Padre Armando Carpenedo - Santo Natale 2021

Auguri di un Santo Natale.
La nascita del Messia viene a ribaltare la storia affinché possa essere riletta da un altro punto di vista, rivolto a cogliere la Verità nel volto concreto di Gesù Cristo. Una mangiatoia inospitale è il luogo scelto dall’Altissimo per far nascere il Dio Bambino. Non c’è posto! Un’espressione sempre attuale, che dimostra il ripetersi nella storia del rifiuto dei nostri cuori chiusi dentro l’egoismo e divorati dalla paura. I ghetti delle periferie del mondo, i barconi che, in cerca di speranza, attraversano il mare della morte, e così tante altre storie dolorose di vita sono la mangiatoia in cui Dio, ancora oggi, è costretto a far nascere Suo Figlio. Ma questi sono anche i luoghi che il Signore non abbandona, e dove Egli rimane in attesa di
ridare vita a tutti coloro a cui è stata negata.

Commento francescano

Il Poverello era particolarmente colpito dal fatto che Dio, l’Altissimo, si fosse fatto così piccolo fino al punto di nascere e di venirsi a trovare nelle condizioni di una qualunque creatura appena nata, bisognosa di tutto.
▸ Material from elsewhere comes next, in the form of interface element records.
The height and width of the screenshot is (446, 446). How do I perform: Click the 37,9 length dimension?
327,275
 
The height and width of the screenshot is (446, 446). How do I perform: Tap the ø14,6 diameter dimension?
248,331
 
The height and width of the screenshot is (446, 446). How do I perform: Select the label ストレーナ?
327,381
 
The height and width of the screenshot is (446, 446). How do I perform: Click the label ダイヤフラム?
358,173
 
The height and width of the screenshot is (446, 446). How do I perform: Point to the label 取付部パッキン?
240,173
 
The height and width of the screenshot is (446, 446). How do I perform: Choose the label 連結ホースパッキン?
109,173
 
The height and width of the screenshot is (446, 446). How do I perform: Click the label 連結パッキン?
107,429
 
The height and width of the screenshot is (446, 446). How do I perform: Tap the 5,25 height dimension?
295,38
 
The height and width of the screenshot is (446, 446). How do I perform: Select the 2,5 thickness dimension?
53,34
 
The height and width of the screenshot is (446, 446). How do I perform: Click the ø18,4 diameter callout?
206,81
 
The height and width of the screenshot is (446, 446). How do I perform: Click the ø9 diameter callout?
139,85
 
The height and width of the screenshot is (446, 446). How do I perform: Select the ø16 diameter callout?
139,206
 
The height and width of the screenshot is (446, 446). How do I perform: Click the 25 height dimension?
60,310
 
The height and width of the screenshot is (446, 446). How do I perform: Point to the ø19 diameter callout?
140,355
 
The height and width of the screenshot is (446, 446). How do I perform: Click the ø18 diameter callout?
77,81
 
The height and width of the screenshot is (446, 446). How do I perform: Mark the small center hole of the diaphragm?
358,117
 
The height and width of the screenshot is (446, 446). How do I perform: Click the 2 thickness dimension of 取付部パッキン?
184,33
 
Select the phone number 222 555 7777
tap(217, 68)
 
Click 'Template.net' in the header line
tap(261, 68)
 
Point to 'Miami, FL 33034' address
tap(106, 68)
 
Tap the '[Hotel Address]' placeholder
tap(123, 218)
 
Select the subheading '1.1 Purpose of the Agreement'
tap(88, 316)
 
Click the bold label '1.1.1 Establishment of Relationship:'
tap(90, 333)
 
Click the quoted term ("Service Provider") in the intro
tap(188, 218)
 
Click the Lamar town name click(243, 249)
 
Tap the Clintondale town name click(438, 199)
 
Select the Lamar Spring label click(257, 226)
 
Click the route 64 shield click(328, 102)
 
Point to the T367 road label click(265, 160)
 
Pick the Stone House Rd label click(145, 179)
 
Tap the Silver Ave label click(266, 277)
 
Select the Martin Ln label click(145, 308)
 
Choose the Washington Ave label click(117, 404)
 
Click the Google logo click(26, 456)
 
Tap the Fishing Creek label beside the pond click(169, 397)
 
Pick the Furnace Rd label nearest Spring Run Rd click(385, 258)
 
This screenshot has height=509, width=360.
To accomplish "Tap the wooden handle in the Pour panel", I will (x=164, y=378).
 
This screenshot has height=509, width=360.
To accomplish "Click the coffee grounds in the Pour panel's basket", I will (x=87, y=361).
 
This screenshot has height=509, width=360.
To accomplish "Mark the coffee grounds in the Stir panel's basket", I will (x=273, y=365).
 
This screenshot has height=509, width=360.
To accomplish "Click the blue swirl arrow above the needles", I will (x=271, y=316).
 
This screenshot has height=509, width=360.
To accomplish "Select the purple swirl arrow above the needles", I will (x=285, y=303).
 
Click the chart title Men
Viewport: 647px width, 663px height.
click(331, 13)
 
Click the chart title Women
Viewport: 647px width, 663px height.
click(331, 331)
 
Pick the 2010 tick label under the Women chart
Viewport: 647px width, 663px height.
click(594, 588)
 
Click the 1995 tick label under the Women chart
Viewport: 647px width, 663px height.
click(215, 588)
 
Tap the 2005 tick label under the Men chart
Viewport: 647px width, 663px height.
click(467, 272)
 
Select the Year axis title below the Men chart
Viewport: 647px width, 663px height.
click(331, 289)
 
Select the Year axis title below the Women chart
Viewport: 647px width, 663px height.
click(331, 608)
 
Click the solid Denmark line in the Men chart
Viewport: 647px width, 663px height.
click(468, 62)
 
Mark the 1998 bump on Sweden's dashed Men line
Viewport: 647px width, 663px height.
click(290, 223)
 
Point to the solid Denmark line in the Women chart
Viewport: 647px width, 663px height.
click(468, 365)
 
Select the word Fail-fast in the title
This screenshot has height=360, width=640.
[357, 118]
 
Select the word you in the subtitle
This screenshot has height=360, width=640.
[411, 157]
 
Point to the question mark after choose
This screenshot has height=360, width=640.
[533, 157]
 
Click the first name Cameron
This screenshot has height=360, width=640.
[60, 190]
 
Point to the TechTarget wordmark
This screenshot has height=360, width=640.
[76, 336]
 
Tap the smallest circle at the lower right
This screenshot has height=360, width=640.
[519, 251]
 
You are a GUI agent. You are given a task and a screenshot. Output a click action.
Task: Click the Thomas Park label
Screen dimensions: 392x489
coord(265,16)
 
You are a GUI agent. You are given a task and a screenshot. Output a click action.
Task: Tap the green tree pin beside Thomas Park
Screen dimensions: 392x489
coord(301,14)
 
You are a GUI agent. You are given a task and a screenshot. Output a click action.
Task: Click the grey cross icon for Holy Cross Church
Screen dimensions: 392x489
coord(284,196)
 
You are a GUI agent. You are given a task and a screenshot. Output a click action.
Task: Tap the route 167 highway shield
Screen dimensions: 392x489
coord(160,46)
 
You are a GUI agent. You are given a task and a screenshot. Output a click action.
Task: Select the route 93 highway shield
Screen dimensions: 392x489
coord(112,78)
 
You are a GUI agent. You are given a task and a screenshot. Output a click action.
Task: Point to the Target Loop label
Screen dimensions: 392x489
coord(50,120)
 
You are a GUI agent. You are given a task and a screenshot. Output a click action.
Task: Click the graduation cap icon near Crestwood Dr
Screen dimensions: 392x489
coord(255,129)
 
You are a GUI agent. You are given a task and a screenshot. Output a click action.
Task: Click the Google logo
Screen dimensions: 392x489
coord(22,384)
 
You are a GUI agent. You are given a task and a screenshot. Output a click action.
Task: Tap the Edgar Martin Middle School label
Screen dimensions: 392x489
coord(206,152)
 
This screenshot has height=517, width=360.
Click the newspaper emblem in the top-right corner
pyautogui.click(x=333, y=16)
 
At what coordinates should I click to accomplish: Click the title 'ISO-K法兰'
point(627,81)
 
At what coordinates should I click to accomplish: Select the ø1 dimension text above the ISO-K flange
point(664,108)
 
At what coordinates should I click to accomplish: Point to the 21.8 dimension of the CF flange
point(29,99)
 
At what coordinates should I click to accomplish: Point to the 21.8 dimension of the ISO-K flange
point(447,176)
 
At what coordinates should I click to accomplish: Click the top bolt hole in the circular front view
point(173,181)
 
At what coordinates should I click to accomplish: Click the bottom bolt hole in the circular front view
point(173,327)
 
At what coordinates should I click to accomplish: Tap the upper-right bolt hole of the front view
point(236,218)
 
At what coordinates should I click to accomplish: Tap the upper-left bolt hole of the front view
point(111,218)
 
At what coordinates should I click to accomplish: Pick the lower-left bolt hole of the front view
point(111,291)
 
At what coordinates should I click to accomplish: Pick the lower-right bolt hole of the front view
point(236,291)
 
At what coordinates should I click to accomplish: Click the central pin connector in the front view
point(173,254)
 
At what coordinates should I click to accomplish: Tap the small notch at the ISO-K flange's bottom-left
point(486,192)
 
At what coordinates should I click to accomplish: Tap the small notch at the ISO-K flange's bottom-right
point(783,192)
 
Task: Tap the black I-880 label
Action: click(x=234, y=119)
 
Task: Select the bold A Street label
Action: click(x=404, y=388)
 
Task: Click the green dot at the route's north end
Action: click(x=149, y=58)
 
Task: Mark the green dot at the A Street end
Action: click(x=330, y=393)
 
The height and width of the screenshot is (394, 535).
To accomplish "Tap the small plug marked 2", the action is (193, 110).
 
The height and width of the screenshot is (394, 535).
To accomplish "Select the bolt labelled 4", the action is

Pertanto, il Natale per Lui era un evento grandioso che lo coinvolgeva totalmente, tanto che: «Non poteva ripensare senza piangere in quanta penuria si era trovata in quel giorno la Vergine poverella». La povertà della Vergine e l’indigenza di Cristo, profondamente scolpiti nel cuore del Santo d’Assisi, furono la fonte dalla quale attinse il grande insegnamento della povertà, su cui modellò tutta la Sua vita. (FF 788)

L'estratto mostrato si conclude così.